• [RECORDS PROVIDED]
• • • • •

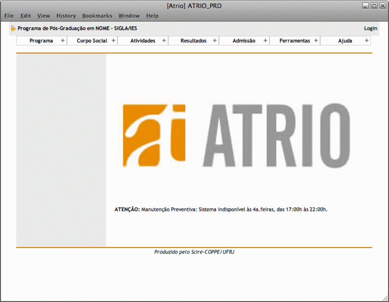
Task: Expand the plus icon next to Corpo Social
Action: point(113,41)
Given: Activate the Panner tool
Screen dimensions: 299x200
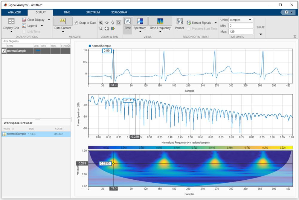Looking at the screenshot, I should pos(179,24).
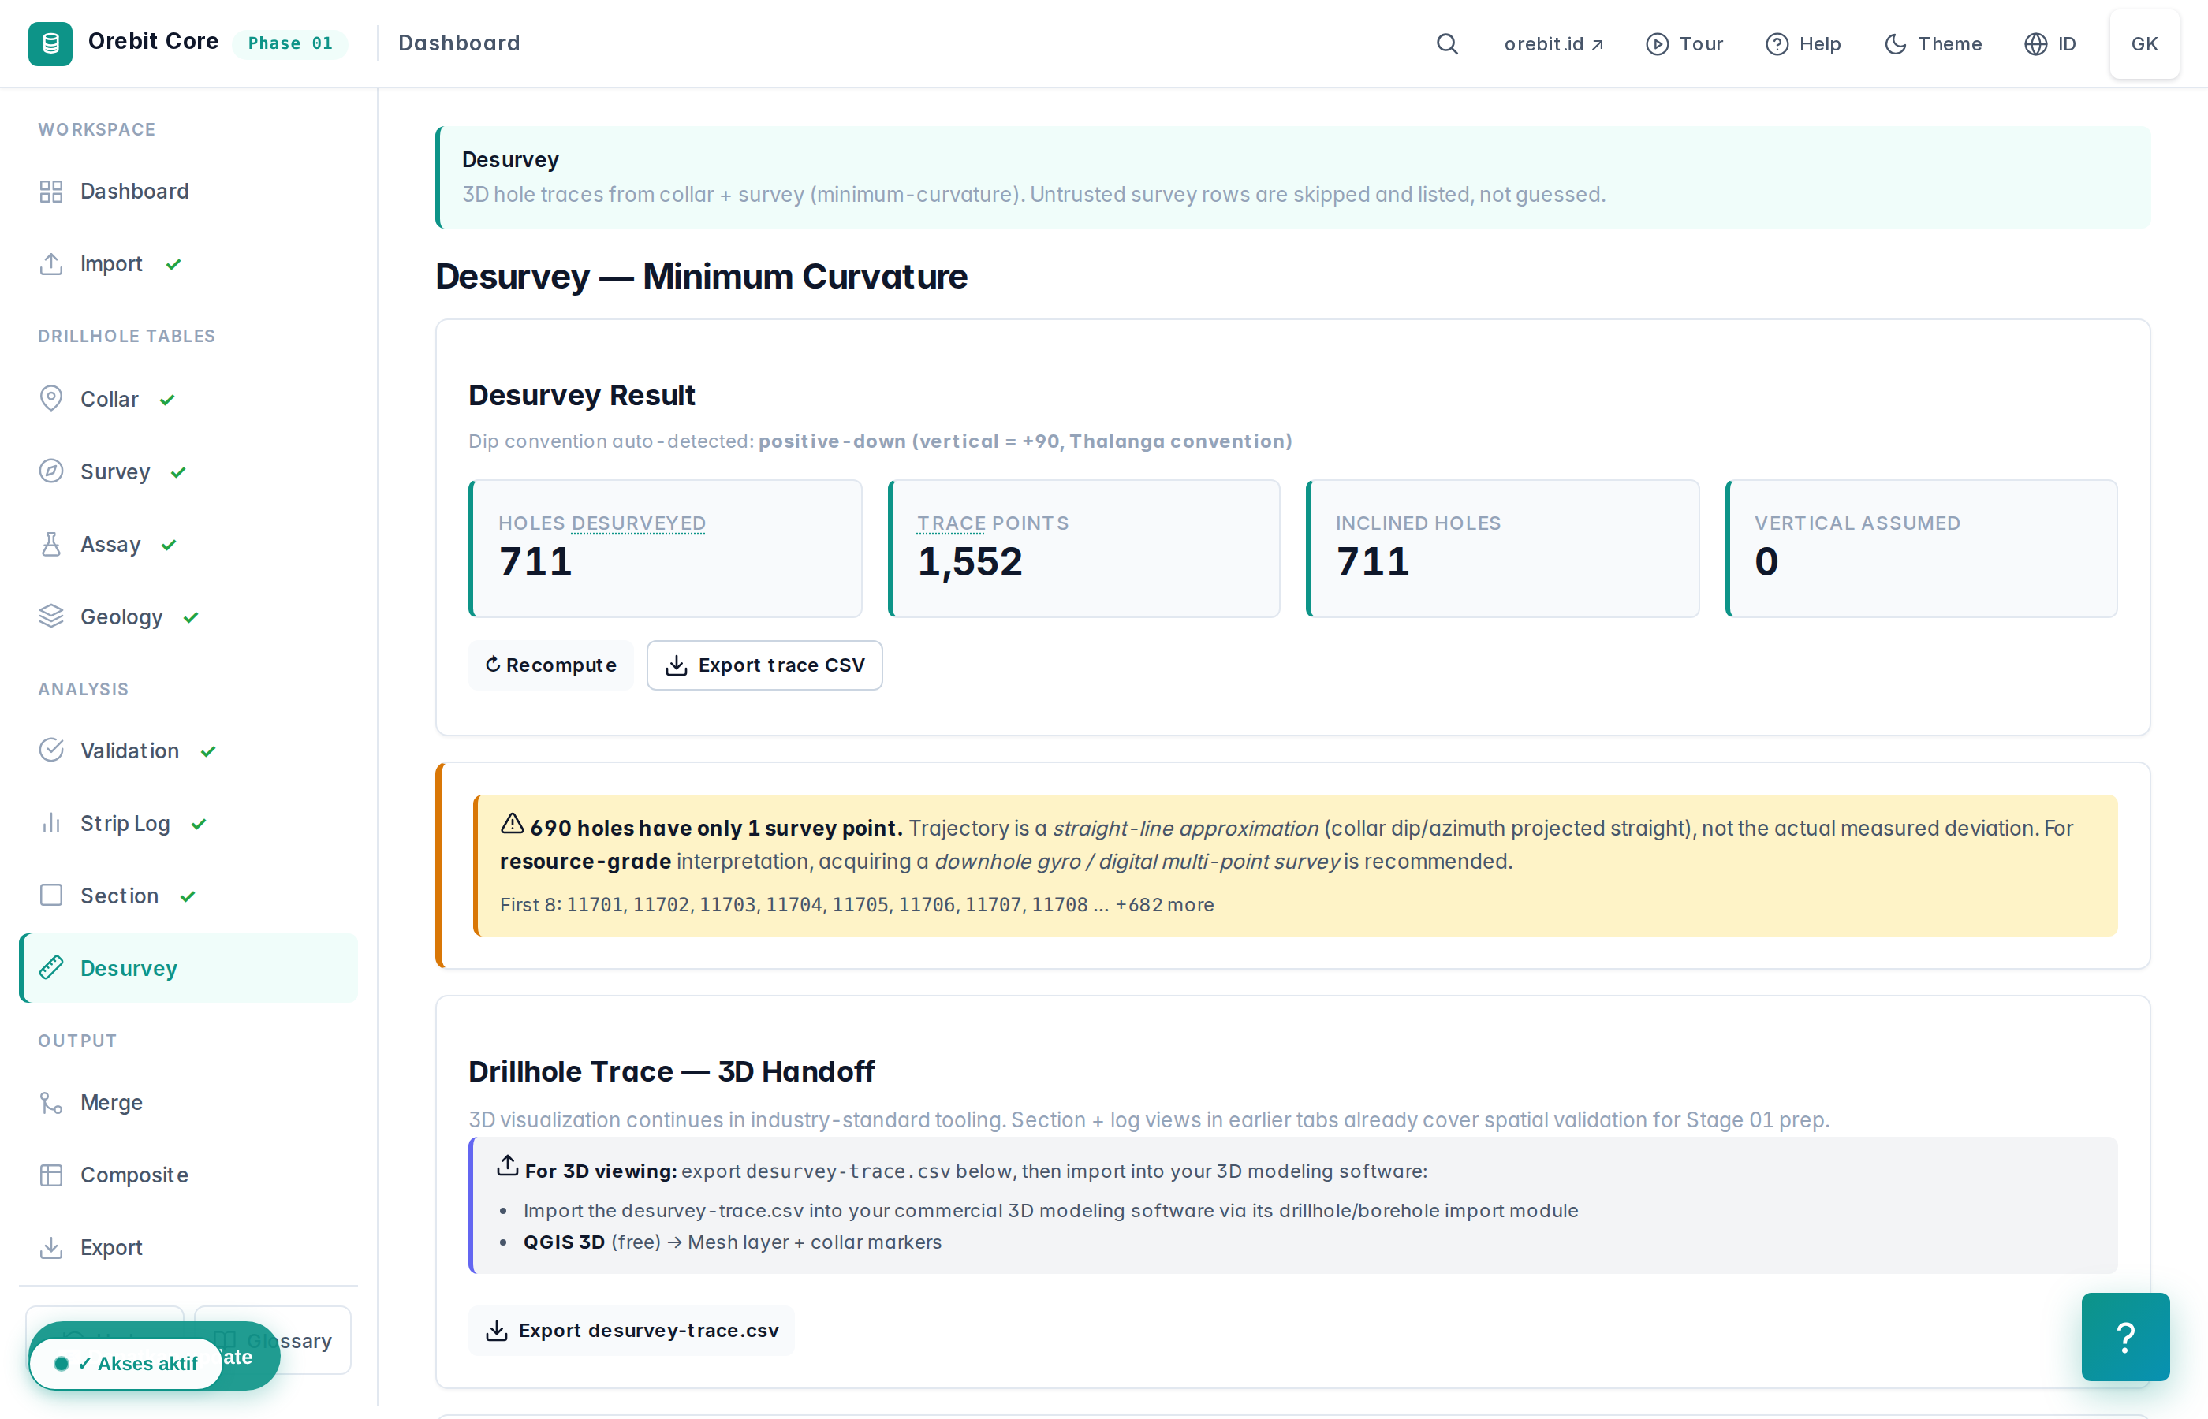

• • • • •

• [WORK REQUEST] Copy exactly the lines that run from the line containing "Given: Activate the Panner tool" to the end of the data, keeping both end lines and dropping every picture.

• [SOLUTION TO THIS TASK]
Given: Activate the Panner tool
Screen dimensions: 299x200
Looking at the screenshot, I should pos(179,24).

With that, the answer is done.